## ACTION ITEM
Return only the lines from the one that contains "Task: Click the Tools wrench icon" through the last line of the records below, exactly as they stand. Pictures are not part of the copy.

[Dataset entries]
- Opening Delimiter -

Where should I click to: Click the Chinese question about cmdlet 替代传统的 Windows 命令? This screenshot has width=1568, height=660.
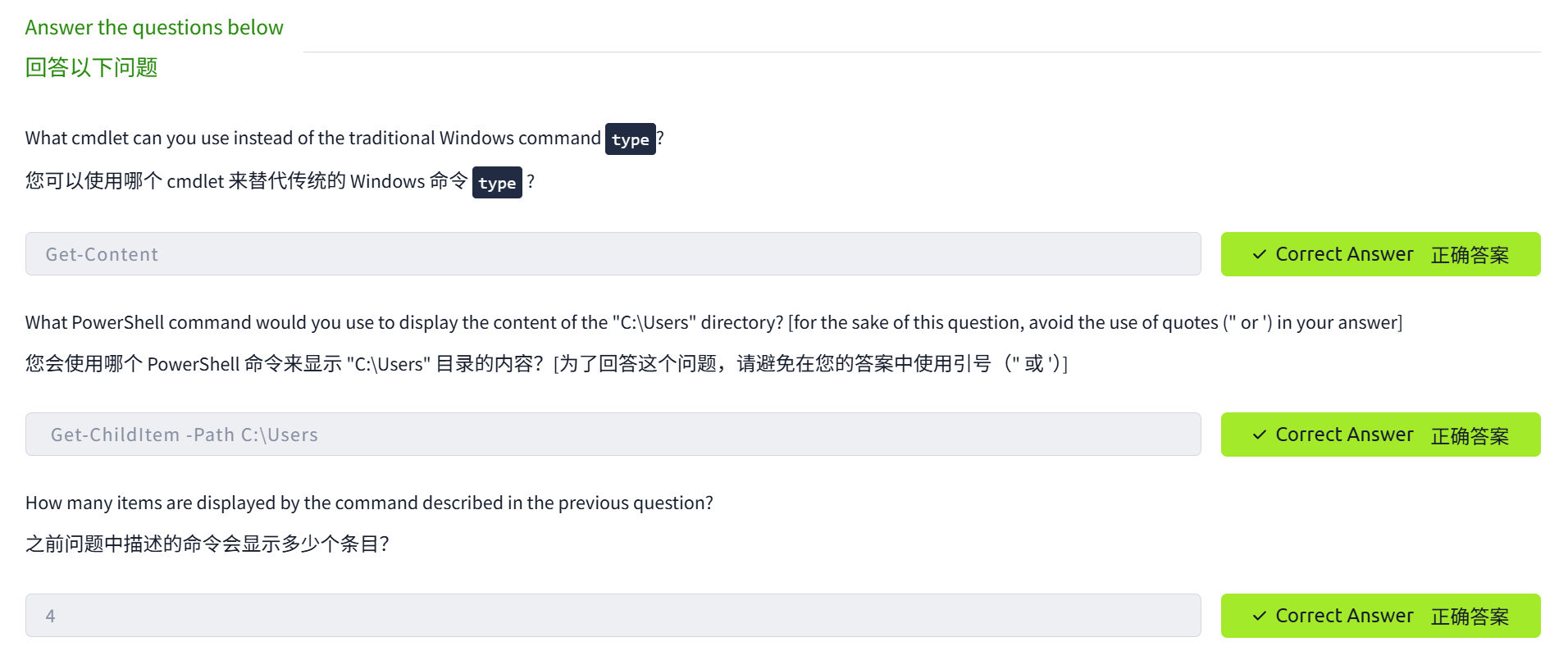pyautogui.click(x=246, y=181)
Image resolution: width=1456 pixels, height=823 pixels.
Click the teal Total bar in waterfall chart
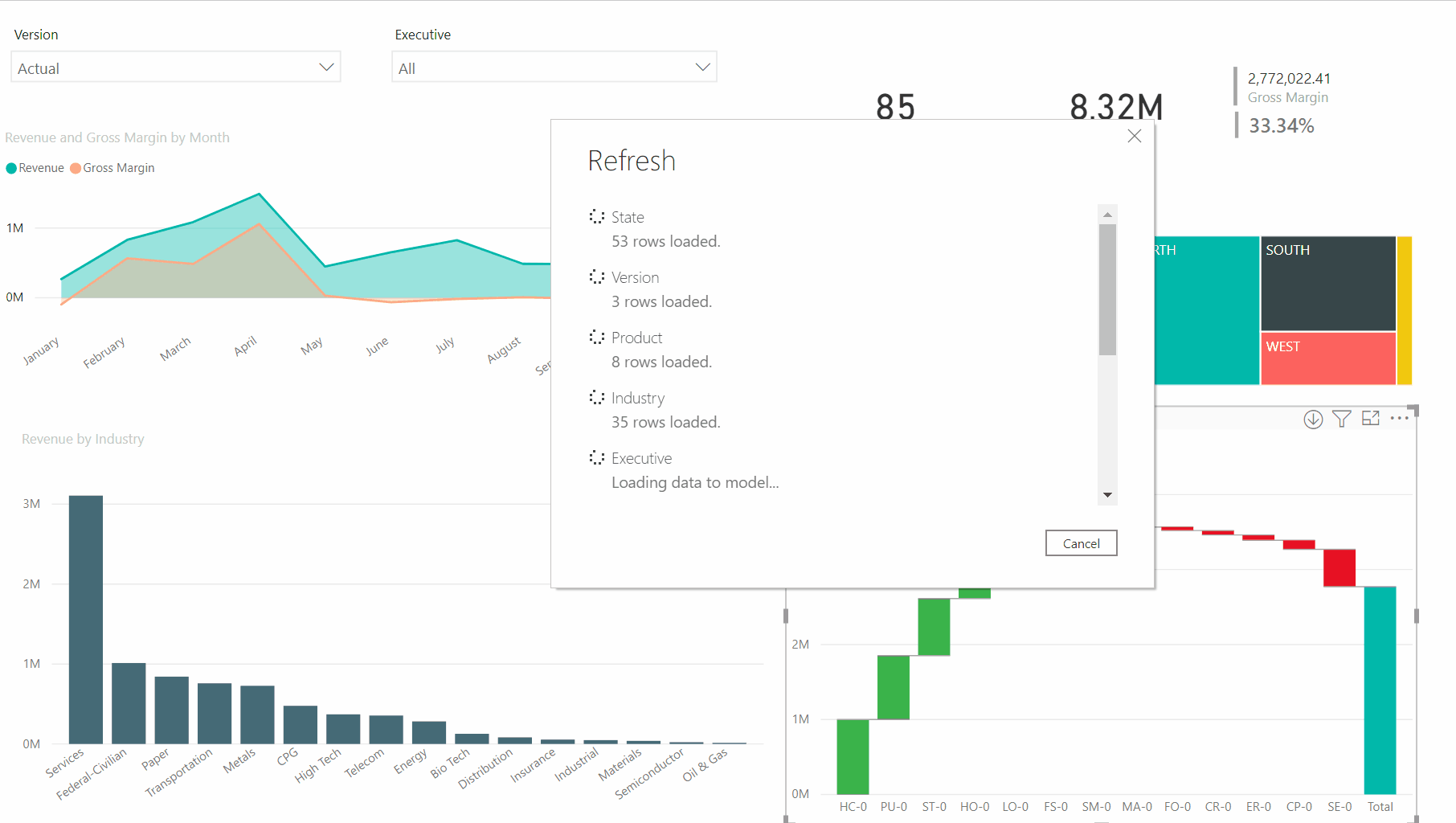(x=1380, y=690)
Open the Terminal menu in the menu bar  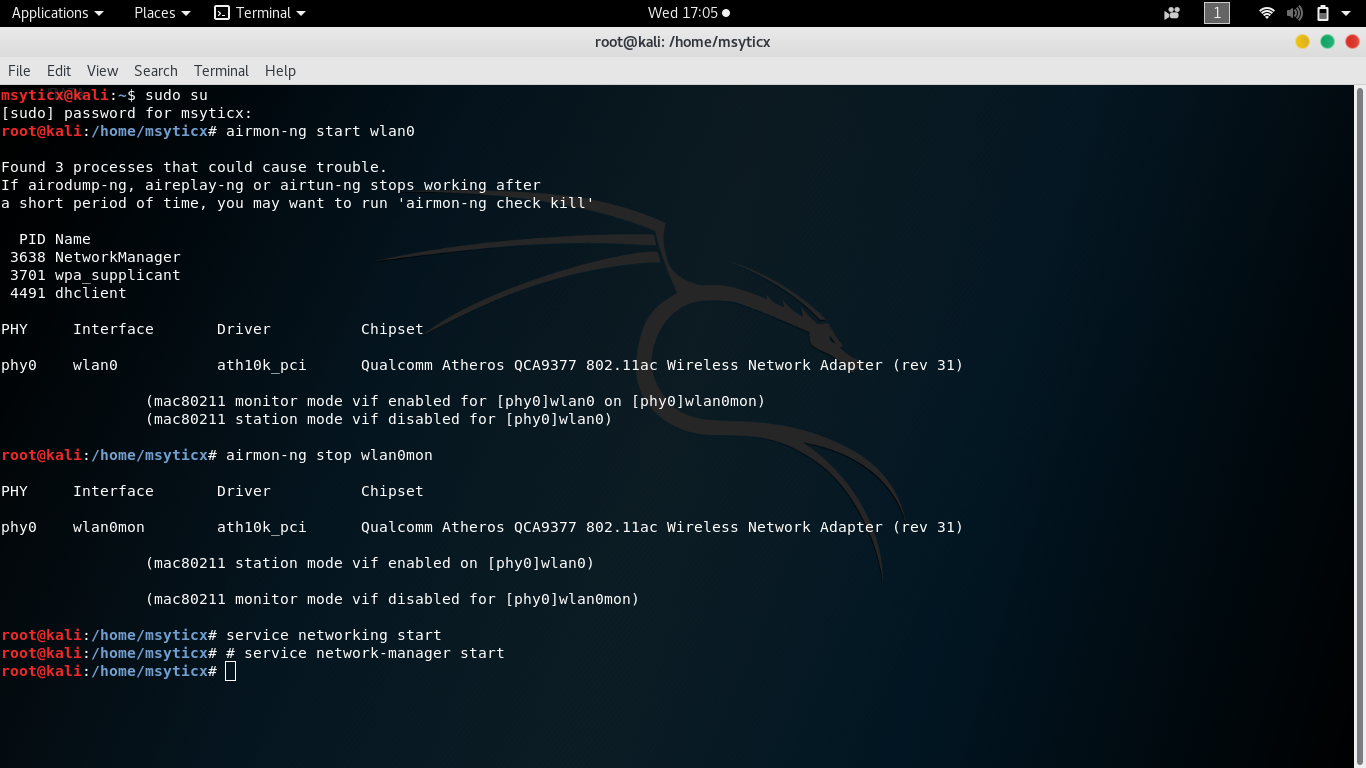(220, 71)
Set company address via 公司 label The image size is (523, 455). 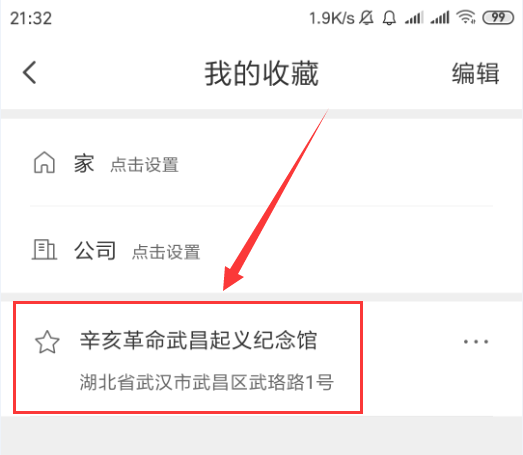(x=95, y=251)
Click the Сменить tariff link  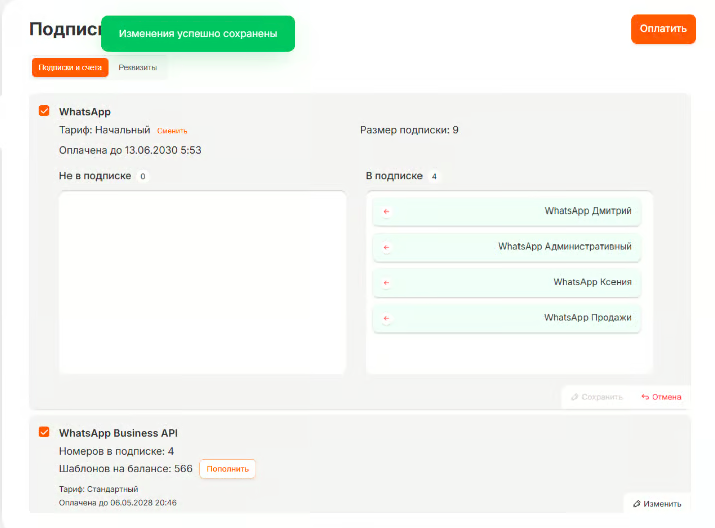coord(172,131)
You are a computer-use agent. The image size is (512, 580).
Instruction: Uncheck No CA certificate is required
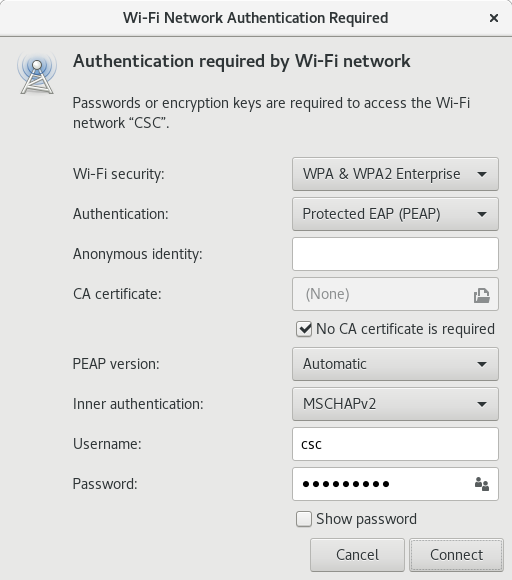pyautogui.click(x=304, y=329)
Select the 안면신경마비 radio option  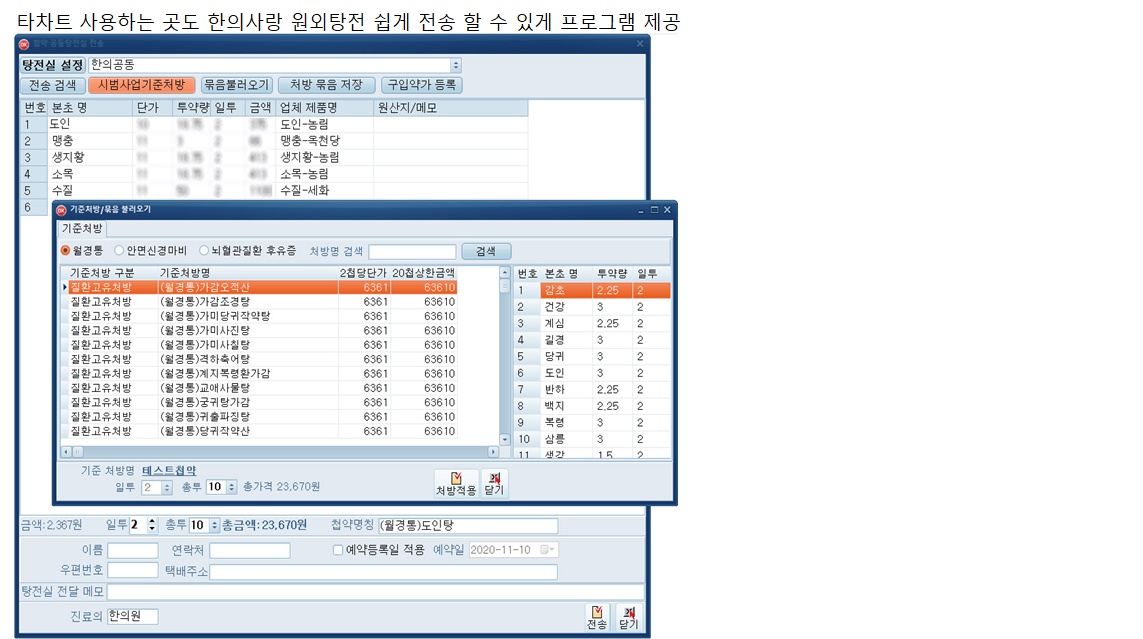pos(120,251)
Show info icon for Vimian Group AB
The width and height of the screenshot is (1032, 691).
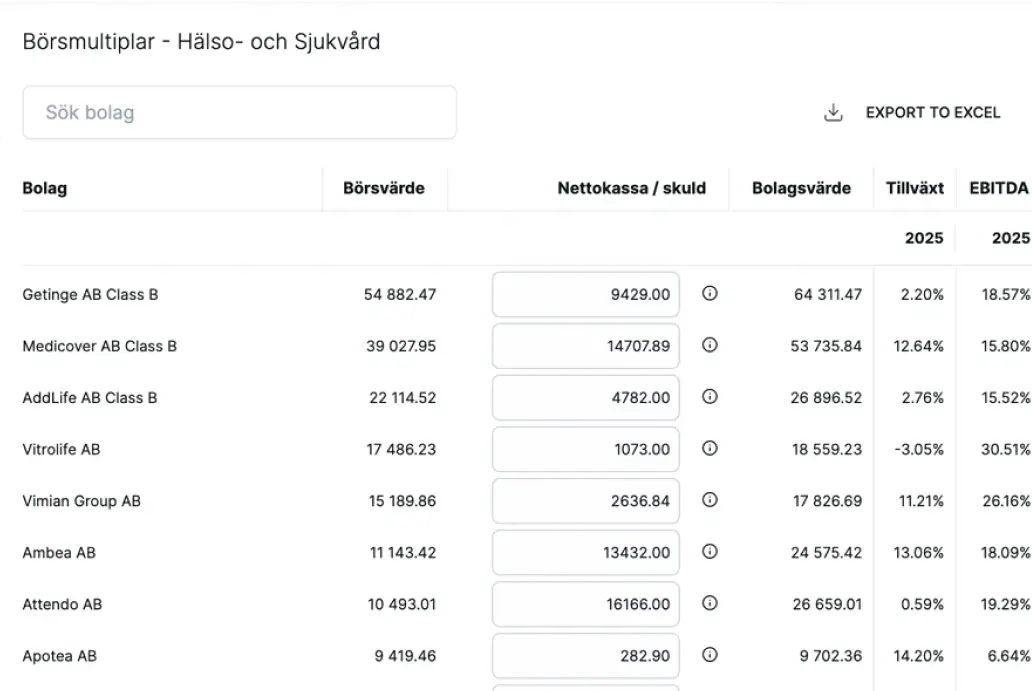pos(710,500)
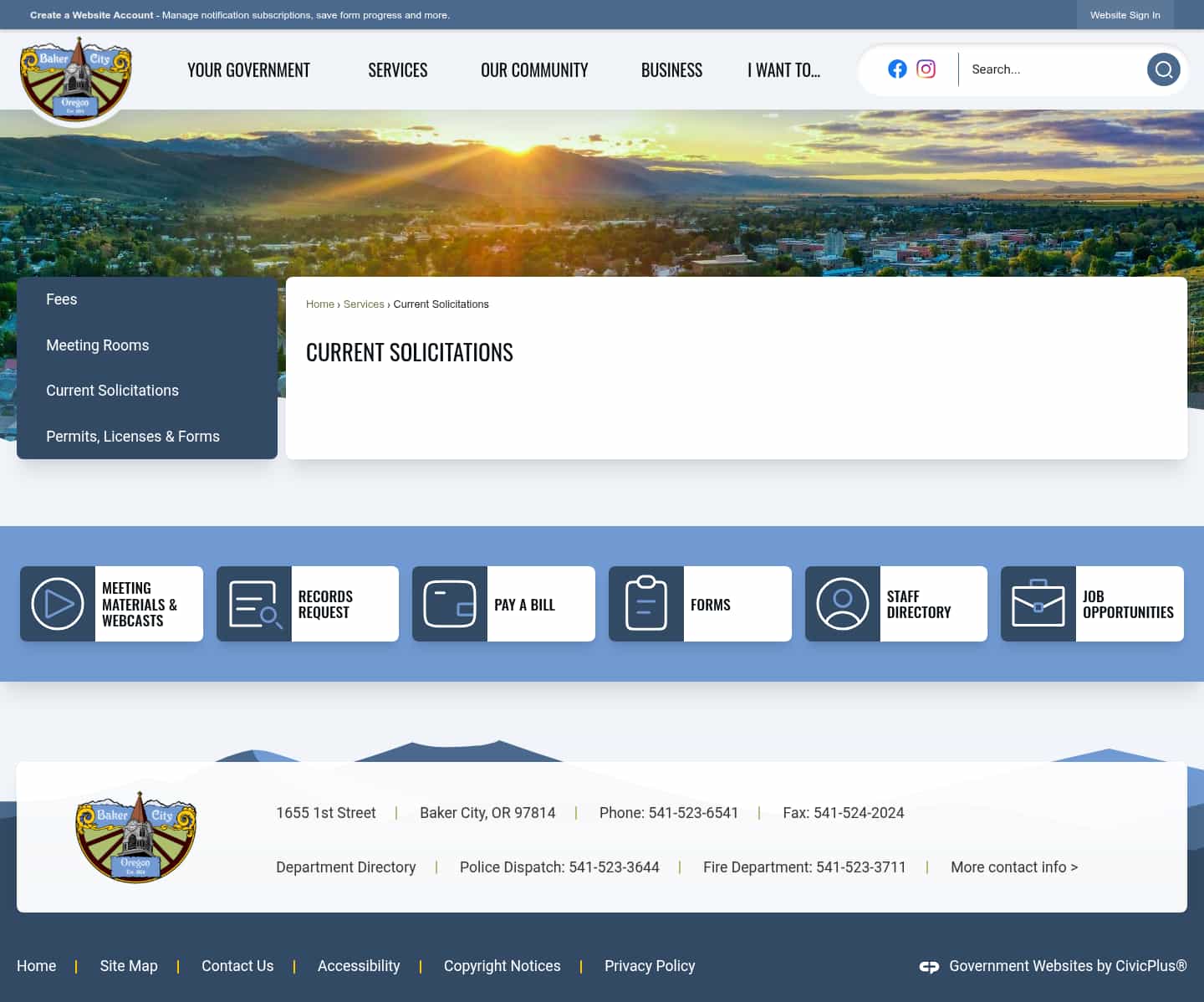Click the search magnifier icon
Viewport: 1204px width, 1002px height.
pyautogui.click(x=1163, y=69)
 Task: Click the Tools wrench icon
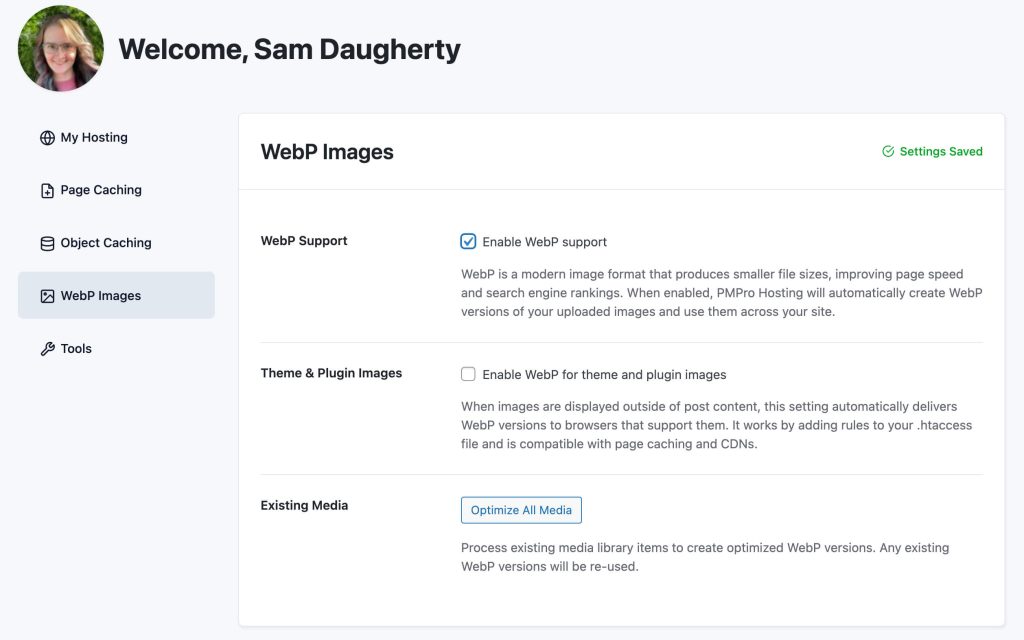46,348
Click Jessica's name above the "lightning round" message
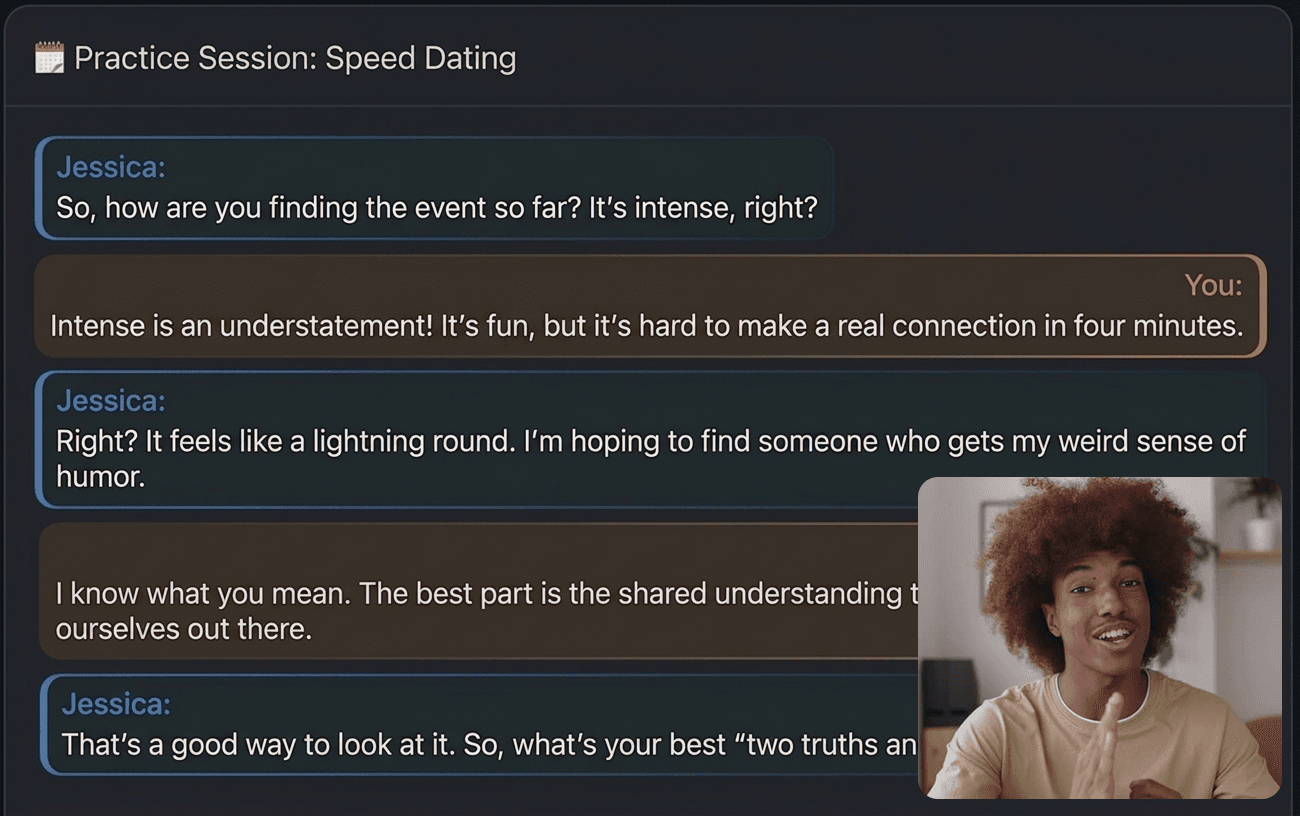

- Closing Delimiter -

## WRITTEN SOLUTION
 Task: Click the Tools wrench icon
46,348
Click Jessica's name above the "lightning round" message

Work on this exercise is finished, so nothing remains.